The Treasury said that it would work with the Financial Conduct Authority to develop a ‘sustainable investment label’.
It said that the label would be a “quality stamp”, which would allow consumers to “clearly compare the impacts and sustainability of their investments for the first time”.
Yesterday, the Treasury released the UK’s green bond framework, ahead of its planned £7bn inaugural issuance in September. The deal, which would be the second largest sovereign green bond debut in history, is expected to attract significant interest from investors.
Germany’s most recent €6bn green bond received an order book of €39bn and priced with a coupon 2bp lower than its non-green equivalent issued at the same time. Italy’s €8.5bn debut, the largest such deal, saw orders of €80bn.
Speaking at the RI Europe conference last month, Kwasi Kwarteng, Secretary of State at the Department of Business, Energy and Industrial Strategy, said: “there’s huge demand out there. And I think the Treasury is fully on board to tap into that enthusiasm and tap into that market”.
The framework sets out eligible expenditures in the categories of renewables, clean transport, living and natural resources, climate change adaptation, pollution prevention and control, and energy efficiency.
Hydroelectric power projects larger than 25MW are excluded from funding due to the potential risk to natural habitats, while nuclear is also on the exclusions list in order to not fall foul of responsible investors’ exclusionary criteria. However, the framework says that nuclear “is, and will continue to be, a key part of the UK’s low-carbon energy mix”.
Vigeo Eiris, a second-party opinion provider, has confirmed that the framework is fully aligned with ICMA’s green bond principles. A pre-issuance impact report by the Carbon Trust also confirmed that the intended allocation of proceeds and impact metrics were aligned with the UK’s climate targets. The UK plans to be the first issuer to report on the social benefits of projects funded by the green bond, including job creation and SME benefits.
The UK has also announced more details on the green savings bonds, believed to be the first retail green savings bond in the world, which will be offered to UK retail investors through the state-owned savings bank National Savings and Investments.

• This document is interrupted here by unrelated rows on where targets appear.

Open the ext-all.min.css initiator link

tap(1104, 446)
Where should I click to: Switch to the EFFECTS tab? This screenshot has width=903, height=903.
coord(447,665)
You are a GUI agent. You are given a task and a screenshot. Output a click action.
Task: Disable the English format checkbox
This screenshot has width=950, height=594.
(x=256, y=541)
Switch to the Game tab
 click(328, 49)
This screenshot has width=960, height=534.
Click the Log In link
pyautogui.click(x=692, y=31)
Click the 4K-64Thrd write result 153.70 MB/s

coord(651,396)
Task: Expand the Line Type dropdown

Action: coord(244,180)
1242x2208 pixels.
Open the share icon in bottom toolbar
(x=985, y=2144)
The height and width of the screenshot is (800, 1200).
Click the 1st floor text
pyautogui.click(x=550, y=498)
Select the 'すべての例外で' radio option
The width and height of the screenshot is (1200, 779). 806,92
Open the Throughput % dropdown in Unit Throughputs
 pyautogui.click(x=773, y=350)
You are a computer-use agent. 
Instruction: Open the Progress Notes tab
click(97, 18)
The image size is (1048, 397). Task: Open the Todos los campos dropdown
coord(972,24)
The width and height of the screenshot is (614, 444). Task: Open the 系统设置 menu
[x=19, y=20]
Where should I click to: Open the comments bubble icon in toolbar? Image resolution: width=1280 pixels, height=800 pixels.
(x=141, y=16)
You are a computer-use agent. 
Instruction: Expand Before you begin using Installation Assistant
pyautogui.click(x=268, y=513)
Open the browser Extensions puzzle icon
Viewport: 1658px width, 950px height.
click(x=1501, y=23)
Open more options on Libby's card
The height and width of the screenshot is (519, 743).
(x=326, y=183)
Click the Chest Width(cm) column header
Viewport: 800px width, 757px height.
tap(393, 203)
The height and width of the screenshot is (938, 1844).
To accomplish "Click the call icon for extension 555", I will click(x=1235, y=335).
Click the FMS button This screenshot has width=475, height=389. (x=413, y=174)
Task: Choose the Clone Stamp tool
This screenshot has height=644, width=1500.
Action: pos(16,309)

Savers can invest up to £100,000 in the 3-year bonds, which will also be allocated to eligible projects under the framework.
The Treasury did not indicate whether there would be a cap on the amount of money it would borrow through the savings bonds. The interest rate for the bonds will be announced closer to launch, but with high street interest rates low and an estimated £200bn of extra savings during the pandemic, there is likely to be significant retail demand.
Investors welcomed the spending commitment to green projects, but cautioned that the UK shouldn’t use the green bonds to distract from its controversial fossil fuels projects.
Gemma Woodward, Director of Responsible Investment at Quilter Cheviot, said: “any investment decisions will have to be taken as part of a holistic strategy towards net zero. Earlier this year, Ministers approved Europe’s largest gas power station in North Yorkshire, despite being advised that it would undermine their own climate commitments. Green bonds must not simply serve as a distraction to deflect attention away from more controversial spending projects”.
Ministers are set to approve a new oil and gas field in the North Sea, just months before the UK hosts COP26, and in February the Government was forced to call in for review plans to open a new coking coal mine in Cumbria after pressure from campaigners.
Kevin Haines, Director of green and sustainability bond platform Sustainable Capital, said: “It is welcome to see the UK Government backing green projects. It is crucial that we massively accelerate investment in clean and renewable energy projects, so this is a great initiative.”
“With that said, more needs to be done by the Government to empower private finance to invest in projects which are environmentally constructive rather than destructive.”